== Task objective ==
Of the material below, only the lines from the line containing "The height and" down to the line containing "Task: Collapse the Estadísticas section" belong in the answer, written out exactly.

(Beginning of Records for this exercise)

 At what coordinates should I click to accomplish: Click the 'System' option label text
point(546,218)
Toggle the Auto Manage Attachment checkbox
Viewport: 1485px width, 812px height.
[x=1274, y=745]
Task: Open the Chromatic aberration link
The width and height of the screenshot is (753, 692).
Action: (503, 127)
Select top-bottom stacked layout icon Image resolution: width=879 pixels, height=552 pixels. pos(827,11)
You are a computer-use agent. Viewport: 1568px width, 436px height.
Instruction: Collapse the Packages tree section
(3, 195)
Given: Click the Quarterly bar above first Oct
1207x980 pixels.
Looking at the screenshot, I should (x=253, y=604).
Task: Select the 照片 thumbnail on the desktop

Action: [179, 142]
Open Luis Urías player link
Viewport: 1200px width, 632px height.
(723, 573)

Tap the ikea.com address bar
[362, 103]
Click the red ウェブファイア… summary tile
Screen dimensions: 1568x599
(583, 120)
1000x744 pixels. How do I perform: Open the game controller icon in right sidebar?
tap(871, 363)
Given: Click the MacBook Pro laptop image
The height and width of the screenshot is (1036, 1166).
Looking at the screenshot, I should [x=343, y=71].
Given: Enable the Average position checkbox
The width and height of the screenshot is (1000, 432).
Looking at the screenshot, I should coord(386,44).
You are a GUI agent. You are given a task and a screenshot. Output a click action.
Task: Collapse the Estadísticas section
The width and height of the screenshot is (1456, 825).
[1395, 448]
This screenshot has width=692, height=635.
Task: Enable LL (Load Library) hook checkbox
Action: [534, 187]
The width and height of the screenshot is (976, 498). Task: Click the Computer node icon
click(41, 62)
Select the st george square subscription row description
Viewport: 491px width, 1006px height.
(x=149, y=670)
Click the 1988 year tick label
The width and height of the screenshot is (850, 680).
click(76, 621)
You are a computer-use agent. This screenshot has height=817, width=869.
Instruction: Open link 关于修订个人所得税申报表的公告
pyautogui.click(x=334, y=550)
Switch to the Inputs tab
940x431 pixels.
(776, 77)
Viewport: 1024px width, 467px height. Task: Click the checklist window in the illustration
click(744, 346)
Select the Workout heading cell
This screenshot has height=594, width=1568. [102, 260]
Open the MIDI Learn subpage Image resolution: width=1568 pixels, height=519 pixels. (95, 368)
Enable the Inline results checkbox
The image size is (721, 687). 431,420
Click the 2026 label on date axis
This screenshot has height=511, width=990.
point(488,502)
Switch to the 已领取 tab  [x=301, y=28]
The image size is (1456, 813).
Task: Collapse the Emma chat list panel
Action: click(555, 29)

(End of Records for this exercise)

== Your response ==
The height and width of the screenshot is (1036, 1166).
Looking at the screenshot, I should [x=343, y=71].
Given: Enable the Average position checkbox
The width and height of the screenshot is (1000, 432).
Looking at the screenshot, I should coord(386,44).
You are a GUI agent. You are given a task and a screenshot. Output a click action.
Task: Collapse the Estadísticas section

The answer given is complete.